Total consolidated operating income during the quarter stood at ₹1,563.30 crore, an increase of 3.36 per cent against ₹ 1,512.53 crore reported in the year ago quarter. Consolidated assets under management (AUM) declined 2.33 per cent to ₹24,755.99 crore, from ₹25,345.83 crore a year ago.

The company’s gold loan portfolio posted a 6.75 per cent decline to ₹16,539.51 crore from ₹17,736.79 crore in the year ago quarter. The aggregate gold loans disbursed during the quarter amounted to ₹35,419.36 crore while the number of live gold loan customers stood at 24.1 lakhs as on June 30.

VP Nandakumar, MD & CEO, said, “We maintained our profitability in a challenging quarter that bore the brunt of the second wave when many of our branches suffered disruption due to local lockdowns. However, with the strong economic recovery now underway, we expect that the business volumes will regain growth momentum.”

The company’s microfinance subsidiary, Asirvad Microfinance Ltd closed the quarter with an AUM of ₹6,052.60 crore, a growth of 20.13 per cent.

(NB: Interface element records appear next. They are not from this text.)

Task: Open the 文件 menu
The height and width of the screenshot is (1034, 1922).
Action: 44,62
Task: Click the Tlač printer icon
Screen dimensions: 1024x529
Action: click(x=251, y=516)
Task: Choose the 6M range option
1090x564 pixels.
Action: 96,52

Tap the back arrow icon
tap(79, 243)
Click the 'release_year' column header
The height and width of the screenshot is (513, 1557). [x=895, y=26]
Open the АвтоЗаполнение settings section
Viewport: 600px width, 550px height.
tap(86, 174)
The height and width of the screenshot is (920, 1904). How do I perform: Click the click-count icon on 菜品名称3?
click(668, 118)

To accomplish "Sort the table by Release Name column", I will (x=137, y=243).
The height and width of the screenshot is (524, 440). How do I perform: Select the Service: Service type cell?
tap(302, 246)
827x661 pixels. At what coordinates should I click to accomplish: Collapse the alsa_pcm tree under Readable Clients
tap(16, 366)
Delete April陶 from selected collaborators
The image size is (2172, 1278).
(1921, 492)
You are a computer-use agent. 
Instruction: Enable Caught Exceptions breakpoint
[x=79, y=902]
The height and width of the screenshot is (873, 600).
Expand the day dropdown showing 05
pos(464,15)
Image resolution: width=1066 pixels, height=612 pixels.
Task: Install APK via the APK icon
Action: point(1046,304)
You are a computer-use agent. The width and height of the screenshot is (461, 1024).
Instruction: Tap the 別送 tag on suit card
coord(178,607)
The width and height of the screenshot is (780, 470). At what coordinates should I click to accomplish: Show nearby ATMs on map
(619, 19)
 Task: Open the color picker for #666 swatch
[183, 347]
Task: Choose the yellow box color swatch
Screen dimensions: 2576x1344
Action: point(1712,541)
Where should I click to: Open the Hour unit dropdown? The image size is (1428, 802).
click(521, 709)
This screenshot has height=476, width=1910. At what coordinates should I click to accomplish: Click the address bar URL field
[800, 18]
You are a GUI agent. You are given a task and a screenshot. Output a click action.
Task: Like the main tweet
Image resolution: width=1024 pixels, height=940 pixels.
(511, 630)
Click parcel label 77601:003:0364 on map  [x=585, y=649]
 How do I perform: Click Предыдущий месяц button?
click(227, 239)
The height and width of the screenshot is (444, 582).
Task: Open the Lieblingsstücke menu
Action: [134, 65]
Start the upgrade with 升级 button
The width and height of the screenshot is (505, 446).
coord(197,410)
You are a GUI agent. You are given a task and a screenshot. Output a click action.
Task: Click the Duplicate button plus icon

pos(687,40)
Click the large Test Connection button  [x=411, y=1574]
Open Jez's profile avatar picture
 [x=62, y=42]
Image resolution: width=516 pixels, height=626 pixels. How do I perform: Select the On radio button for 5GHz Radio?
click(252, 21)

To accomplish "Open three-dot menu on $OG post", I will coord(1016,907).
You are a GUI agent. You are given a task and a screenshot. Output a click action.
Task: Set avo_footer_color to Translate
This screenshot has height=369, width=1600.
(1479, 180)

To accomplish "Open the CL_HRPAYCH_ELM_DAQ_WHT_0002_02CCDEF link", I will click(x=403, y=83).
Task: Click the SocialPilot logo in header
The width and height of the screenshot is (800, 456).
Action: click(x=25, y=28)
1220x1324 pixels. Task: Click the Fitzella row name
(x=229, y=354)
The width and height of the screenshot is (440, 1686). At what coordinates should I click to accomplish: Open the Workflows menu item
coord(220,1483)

Manappuram Home Finance Ltd reported an AUM of ₹668.19 crore, while its Vehicles & Equipment Finance division ended the quarter with an AUM of ₹1,044.79 crore.

Average borrowing costs for the standalone entity went down during the quarter by 78 basis points to 8.61 per cent compared to the year ago quarter. Gross NPA stood at 1.97 per cent with net NPA reported at 1.62 per cent. The company’s consolidated net worth stood at ₹7,662.38 crore as of June 30.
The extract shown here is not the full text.